■ WHAT THIS TASK INVOLVES
Copy exactly the lines from the one containing "Select Networking in" through the last line of the records, both included, and nothing more.

■ DATA SUPPLIED
* * * *

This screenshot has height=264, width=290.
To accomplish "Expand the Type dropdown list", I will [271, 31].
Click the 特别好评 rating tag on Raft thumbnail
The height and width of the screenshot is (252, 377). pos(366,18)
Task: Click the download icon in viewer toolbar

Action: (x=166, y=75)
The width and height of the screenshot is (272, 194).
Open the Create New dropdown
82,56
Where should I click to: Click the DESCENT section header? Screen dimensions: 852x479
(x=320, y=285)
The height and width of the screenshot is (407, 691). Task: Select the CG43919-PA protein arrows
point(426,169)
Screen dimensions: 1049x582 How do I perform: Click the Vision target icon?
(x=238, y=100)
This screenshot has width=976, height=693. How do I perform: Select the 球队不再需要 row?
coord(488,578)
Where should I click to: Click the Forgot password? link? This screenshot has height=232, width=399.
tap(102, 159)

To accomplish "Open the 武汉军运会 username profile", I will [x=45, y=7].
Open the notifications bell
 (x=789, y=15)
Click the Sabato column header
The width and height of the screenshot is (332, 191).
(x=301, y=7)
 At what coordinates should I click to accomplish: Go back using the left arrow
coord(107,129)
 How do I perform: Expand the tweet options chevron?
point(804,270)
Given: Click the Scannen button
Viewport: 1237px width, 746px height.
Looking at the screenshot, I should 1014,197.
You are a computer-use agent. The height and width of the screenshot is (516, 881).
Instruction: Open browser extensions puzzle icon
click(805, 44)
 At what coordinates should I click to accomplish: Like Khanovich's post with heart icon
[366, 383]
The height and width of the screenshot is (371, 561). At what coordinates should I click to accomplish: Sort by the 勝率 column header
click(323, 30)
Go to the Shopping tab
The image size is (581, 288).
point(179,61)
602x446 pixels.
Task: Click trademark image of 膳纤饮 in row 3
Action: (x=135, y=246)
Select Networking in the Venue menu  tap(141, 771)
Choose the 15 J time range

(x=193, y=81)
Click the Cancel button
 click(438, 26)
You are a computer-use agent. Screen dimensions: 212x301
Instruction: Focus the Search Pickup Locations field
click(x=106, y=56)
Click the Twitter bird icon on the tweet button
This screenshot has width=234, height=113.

* * * *

■ WRITTEN ANSWER
Select Networking in the Venue menu  tap(141, 771)
Choose the 15 J time range

(x=193, y=81)
Click the Cancel button
 click(438, 26)
You are a computer-use agent. Screen dimensions: 212x301
Instruction: Focus the Search Pickup Locations field
click(x=106, y=56)
Click the Twitter bird icon on the tweet button
This screenshot has width=234, height=113.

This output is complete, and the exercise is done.